### What is needed
Among the entries that follow, find the lines holding "right" and say how many there are, with no other words.

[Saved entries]
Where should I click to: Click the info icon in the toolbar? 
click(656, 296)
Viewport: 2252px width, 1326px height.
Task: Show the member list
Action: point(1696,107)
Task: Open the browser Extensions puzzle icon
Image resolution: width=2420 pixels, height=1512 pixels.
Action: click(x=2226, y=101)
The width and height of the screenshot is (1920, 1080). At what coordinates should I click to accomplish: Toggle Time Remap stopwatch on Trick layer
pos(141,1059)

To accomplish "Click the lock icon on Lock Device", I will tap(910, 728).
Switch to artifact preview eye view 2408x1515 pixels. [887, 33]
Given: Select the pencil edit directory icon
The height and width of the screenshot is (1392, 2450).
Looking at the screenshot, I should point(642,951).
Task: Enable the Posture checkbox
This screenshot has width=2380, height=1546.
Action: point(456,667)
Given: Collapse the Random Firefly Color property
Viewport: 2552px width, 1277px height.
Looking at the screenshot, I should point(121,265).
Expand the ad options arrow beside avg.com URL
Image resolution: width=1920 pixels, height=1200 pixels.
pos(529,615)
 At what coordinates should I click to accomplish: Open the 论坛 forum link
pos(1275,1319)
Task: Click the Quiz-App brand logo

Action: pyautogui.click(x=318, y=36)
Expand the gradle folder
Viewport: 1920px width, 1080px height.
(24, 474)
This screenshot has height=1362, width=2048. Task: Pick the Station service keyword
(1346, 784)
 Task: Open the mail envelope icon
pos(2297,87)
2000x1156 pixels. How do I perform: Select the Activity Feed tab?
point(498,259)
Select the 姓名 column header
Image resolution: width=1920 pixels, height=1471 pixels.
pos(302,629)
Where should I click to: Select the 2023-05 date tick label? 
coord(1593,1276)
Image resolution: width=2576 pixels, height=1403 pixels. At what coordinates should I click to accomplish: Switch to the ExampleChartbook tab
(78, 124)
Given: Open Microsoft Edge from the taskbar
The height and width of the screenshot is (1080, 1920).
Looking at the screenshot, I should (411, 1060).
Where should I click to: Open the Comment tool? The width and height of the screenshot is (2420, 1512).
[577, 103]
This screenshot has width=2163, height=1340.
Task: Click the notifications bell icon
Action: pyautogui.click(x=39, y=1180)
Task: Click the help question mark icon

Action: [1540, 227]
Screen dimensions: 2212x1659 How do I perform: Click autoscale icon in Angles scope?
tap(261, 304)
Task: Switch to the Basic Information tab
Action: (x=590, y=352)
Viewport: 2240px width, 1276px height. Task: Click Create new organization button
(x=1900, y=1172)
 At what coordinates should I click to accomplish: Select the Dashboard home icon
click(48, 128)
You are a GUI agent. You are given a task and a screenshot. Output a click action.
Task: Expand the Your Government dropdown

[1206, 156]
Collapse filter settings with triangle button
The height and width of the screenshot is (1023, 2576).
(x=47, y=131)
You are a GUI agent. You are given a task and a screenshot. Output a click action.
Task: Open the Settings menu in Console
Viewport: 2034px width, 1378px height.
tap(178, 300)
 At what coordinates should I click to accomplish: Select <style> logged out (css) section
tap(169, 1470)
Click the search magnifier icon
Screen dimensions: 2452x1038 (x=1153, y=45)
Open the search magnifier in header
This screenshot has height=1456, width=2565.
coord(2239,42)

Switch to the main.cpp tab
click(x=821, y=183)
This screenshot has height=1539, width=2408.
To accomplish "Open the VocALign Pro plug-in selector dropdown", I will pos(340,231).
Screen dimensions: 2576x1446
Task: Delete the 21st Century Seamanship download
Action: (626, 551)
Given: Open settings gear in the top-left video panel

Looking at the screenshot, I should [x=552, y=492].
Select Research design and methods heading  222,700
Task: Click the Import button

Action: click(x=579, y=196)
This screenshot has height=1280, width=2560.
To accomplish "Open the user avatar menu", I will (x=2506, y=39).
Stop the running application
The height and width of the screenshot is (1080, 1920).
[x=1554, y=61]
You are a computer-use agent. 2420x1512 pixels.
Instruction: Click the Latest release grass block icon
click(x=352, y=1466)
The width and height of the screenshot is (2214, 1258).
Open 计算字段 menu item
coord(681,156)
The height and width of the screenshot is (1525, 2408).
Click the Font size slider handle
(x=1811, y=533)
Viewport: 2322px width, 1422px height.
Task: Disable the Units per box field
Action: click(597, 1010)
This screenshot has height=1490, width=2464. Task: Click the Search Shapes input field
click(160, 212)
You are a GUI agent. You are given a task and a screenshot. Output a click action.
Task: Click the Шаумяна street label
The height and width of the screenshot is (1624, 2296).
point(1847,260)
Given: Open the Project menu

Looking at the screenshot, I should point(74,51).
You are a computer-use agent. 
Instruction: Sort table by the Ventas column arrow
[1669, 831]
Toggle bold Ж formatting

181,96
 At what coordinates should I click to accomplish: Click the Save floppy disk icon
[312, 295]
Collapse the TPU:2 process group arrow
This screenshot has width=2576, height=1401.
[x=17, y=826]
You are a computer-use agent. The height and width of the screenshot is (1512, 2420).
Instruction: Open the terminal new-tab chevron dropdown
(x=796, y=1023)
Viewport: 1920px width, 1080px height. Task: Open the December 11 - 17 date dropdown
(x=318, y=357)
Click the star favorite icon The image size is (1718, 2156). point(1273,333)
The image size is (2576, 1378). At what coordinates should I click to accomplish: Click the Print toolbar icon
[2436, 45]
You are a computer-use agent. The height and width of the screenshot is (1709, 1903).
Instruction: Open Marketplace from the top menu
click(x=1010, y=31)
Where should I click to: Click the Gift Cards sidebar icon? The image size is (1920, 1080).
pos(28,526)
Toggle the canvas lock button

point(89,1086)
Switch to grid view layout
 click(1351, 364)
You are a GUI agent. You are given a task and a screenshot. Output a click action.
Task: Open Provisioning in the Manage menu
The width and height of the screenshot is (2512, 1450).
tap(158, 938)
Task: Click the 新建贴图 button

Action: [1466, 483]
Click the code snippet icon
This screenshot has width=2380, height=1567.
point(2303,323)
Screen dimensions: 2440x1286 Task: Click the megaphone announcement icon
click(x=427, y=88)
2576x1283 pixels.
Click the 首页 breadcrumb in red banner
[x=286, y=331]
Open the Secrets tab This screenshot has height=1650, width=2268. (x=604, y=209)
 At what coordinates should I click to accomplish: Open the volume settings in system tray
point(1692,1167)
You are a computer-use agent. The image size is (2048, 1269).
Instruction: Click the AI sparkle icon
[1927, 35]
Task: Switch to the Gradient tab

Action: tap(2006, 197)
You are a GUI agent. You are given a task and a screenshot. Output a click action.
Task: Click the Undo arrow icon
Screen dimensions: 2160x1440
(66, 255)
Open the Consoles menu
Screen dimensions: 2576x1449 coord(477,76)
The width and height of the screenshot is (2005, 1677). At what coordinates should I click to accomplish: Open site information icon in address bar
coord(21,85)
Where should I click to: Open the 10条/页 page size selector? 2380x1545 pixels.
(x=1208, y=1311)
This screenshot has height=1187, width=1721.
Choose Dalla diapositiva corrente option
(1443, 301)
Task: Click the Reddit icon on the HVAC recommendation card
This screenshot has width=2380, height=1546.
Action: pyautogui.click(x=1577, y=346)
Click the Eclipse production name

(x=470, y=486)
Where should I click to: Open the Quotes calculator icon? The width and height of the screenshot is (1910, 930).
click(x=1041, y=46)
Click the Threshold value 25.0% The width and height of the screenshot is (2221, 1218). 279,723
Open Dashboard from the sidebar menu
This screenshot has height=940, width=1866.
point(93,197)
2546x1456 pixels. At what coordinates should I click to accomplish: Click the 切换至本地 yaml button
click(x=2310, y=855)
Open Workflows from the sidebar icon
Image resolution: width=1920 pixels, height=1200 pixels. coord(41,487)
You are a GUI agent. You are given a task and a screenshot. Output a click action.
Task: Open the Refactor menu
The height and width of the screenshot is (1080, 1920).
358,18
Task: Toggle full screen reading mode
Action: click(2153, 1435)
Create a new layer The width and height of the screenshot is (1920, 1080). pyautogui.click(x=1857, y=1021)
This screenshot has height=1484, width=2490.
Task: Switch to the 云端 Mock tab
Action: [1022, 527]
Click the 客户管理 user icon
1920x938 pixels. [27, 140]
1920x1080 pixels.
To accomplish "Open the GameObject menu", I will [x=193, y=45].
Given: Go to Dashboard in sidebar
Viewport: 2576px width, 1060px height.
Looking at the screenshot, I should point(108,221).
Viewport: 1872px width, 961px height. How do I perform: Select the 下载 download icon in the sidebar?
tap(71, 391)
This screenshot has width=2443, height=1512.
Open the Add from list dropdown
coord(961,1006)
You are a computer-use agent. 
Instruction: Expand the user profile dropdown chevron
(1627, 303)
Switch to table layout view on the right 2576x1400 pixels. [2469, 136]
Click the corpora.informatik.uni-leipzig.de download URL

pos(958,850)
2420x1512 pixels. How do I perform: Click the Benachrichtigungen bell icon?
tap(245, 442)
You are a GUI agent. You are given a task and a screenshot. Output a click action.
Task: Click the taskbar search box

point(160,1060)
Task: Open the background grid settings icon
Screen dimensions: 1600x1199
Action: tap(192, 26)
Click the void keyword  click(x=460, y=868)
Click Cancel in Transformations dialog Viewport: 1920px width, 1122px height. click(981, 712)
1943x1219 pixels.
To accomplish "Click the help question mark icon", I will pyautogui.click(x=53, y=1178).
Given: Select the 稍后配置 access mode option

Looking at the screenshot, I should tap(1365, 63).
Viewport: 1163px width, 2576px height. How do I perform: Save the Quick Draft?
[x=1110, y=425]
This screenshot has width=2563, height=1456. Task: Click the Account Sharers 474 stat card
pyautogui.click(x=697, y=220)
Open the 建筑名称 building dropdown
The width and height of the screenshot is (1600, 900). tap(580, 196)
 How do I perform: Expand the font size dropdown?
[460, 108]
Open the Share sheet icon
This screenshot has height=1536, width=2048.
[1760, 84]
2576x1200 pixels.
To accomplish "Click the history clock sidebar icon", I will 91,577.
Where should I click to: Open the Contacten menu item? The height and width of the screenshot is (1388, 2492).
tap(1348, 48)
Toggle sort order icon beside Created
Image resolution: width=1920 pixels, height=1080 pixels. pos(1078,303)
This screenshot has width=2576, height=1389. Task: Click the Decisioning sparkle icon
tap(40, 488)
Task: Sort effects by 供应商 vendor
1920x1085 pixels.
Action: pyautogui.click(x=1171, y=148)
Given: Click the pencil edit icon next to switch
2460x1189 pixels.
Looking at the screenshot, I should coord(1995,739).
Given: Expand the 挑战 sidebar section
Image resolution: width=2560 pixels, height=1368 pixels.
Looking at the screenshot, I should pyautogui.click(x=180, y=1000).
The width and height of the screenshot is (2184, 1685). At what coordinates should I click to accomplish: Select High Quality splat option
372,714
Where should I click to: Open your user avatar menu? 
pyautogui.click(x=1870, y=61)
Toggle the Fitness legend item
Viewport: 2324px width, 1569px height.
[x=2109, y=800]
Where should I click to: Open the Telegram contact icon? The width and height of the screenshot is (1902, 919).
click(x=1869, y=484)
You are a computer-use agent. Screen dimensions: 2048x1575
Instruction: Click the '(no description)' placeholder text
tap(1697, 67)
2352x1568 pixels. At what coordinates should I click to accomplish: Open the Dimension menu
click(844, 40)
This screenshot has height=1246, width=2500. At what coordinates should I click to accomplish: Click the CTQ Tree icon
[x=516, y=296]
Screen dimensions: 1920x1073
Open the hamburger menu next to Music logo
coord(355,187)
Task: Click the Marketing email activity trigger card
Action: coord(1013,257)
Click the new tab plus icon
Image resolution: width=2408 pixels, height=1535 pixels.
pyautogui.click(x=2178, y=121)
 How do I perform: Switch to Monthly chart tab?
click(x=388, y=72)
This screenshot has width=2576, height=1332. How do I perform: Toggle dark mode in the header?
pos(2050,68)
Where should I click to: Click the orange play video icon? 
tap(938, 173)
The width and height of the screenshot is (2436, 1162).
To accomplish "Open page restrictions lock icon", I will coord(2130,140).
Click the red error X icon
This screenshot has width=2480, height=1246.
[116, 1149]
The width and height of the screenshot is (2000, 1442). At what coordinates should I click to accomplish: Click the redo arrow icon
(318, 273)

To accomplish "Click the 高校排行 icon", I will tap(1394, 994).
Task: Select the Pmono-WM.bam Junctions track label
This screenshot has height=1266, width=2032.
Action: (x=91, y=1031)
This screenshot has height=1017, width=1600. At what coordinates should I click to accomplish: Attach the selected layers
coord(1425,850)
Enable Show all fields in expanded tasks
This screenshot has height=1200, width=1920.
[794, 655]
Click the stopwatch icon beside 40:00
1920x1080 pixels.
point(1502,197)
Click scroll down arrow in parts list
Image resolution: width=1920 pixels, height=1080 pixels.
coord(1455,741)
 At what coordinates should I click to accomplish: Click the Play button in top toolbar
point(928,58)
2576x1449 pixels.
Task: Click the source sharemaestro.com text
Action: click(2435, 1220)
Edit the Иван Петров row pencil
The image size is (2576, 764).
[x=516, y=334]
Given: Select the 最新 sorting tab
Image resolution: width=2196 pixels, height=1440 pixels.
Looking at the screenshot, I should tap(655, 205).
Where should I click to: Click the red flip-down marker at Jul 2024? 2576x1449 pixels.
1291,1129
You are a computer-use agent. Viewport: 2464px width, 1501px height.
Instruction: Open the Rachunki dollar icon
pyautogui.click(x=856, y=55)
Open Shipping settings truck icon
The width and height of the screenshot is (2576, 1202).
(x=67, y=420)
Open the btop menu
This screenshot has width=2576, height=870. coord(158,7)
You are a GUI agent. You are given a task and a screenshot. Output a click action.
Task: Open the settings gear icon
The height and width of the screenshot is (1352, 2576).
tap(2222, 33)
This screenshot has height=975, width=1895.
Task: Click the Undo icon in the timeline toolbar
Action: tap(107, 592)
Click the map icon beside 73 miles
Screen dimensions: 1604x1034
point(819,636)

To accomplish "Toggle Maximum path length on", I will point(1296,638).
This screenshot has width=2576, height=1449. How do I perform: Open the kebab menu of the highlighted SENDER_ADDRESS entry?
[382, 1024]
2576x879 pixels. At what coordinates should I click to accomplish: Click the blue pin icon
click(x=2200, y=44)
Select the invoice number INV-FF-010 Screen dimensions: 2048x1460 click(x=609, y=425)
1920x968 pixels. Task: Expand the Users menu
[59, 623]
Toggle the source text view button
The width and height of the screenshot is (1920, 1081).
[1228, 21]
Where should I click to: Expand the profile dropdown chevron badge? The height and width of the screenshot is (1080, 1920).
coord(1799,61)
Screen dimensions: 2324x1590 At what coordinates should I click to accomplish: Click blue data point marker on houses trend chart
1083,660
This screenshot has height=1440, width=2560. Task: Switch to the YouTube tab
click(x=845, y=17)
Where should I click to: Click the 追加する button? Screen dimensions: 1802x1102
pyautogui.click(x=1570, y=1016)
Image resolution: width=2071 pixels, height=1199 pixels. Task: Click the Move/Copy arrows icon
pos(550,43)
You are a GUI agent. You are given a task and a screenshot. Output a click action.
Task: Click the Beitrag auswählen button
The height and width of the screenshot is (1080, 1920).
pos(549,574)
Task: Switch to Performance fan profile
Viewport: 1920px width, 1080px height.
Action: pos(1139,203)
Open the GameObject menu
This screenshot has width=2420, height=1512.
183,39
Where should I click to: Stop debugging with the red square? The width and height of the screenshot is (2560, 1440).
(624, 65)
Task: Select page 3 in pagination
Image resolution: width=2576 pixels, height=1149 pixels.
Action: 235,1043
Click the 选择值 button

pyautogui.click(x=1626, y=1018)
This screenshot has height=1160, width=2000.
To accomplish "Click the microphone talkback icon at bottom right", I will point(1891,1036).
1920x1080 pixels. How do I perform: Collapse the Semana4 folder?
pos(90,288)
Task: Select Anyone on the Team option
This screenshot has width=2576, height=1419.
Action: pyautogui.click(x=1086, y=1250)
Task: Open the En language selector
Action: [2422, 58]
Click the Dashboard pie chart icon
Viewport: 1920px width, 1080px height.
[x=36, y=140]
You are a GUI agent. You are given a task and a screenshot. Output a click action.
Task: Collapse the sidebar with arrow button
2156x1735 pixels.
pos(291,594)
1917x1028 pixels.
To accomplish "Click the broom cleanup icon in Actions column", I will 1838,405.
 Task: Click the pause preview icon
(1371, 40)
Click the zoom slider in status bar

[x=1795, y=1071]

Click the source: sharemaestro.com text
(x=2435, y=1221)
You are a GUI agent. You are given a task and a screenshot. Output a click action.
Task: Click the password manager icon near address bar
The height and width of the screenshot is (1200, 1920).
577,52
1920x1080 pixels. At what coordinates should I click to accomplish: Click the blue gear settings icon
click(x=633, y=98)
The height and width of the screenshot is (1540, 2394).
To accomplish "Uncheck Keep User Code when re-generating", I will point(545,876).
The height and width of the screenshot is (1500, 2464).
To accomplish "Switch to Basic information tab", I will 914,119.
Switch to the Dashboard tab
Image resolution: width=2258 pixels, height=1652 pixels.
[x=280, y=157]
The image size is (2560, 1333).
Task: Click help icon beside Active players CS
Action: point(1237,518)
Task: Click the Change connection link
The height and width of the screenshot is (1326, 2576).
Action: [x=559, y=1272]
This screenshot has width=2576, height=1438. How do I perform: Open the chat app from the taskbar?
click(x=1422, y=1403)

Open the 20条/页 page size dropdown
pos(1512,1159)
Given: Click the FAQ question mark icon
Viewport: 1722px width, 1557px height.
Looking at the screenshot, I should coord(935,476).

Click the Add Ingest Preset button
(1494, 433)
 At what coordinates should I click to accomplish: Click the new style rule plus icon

### Result for this exercise
2